## EXERCISE DESCRIPTION:
Please show every line in the entries below that includes the word "Expand".
__________
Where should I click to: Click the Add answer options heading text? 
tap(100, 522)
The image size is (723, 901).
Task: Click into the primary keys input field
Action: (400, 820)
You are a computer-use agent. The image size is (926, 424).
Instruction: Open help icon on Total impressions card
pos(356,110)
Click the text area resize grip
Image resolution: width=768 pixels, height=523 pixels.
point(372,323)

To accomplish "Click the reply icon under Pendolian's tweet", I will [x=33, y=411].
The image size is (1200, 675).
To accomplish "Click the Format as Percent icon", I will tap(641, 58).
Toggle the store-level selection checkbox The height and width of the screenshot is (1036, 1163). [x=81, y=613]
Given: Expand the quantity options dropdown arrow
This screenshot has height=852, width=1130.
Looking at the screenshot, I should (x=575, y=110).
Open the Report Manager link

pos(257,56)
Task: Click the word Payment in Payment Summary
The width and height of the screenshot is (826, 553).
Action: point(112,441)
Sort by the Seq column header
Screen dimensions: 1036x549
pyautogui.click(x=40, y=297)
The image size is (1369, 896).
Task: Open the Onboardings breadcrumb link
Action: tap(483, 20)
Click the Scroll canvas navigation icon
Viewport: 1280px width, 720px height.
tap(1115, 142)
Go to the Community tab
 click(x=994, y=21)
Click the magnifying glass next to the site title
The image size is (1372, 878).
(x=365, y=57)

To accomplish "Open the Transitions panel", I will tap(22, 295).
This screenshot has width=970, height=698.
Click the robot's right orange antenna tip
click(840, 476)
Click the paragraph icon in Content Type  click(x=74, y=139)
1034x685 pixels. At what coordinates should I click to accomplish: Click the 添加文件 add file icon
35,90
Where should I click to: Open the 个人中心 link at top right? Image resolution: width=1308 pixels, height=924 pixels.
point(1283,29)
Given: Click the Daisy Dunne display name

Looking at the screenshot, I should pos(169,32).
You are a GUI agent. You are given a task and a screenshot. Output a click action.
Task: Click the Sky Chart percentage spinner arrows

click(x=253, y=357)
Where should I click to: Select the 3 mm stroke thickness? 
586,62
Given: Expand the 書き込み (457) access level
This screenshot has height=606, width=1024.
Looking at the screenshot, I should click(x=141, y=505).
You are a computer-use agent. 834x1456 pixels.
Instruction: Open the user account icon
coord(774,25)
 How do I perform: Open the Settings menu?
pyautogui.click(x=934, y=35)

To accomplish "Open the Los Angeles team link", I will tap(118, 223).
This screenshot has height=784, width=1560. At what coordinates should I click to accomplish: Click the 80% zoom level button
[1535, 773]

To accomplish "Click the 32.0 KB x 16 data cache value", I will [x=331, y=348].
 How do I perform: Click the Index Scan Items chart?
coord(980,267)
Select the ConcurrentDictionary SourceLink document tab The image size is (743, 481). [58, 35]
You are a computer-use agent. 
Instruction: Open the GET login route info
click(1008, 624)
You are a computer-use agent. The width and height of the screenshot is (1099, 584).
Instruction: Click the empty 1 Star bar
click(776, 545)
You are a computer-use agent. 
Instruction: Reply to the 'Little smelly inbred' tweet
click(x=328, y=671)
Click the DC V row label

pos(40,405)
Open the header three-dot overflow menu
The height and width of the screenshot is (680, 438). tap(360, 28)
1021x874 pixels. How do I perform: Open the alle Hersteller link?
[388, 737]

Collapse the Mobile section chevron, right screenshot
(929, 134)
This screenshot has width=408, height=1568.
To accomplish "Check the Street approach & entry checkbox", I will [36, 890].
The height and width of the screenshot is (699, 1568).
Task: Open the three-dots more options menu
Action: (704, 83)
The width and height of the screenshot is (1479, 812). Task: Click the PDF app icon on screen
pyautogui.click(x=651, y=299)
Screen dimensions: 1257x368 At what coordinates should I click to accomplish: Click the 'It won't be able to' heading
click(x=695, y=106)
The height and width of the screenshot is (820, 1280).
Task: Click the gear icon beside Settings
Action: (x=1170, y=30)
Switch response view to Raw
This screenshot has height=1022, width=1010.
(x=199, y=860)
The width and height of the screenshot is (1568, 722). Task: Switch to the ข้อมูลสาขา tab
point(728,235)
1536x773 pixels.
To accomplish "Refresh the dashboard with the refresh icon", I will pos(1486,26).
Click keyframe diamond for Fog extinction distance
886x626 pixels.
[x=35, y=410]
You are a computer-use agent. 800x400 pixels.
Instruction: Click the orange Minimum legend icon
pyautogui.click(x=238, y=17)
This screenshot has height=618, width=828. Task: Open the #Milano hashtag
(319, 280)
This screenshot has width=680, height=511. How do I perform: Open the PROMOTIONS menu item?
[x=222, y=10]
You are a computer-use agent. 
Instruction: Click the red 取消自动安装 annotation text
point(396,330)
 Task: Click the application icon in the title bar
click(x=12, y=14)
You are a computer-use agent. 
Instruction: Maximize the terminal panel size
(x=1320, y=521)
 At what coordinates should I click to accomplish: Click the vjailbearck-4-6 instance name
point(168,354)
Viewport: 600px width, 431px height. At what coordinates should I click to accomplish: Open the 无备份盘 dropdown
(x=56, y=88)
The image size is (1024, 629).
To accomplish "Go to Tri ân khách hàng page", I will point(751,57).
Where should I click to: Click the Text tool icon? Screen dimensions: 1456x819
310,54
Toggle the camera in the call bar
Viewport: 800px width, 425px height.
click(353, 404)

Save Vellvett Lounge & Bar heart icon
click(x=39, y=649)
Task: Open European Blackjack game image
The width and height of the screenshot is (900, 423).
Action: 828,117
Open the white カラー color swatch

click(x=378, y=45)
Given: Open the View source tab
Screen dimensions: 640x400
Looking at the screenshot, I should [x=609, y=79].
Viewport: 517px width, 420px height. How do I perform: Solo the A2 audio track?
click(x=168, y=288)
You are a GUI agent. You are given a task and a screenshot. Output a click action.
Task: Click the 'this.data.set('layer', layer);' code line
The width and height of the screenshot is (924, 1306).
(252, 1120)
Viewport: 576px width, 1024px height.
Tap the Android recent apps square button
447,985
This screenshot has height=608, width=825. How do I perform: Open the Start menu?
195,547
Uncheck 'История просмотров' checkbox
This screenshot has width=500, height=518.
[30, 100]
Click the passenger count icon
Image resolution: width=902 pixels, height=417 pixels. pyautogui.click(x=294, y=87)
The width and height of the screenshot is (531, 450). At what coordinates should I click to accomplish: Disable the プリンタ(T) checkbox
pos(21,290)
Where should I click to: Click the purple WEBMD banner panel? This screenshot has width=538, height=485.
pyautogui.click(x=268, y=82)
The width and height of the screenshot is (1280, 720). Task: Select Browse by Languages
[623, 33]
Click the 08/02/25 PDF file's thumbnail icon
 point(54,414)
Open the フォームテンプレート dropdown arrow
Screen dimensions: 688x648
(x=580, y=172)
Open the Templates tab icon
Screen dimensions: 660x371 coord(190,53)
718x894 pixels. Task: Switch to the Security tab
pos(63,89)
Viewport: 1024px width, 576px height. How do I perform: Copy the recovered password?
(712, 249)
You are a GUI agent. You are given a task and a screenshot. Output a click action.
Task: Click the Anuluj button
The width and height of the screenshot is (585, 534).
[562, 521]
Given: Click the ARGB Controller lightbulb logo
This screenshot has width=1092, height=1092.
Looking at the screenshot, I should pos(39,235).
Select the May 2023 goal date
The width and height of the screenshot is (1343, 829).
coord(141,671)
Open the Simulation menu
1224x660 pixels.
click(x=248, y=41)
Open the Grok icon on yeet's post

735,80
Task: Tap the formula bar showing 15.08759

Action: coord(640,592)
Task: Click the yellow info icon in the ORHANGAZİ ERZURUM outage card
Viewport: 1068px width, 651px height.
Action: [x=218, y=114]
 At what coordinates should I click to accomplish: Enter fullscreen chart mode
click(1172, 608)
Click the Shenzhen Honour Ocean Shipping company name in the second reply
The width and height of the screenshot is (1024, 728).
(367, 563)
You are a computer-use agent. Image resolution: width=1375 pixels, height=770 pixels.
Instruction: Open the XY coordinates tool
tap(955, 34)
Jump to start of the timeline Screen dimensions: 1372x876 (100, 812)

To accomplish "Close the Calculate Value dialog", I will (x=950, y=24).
__________
## RESULT FOR THIS TASK:
Given: Expand the quantity options dropdown arrow
Given: Expand the 書き込み (457) access level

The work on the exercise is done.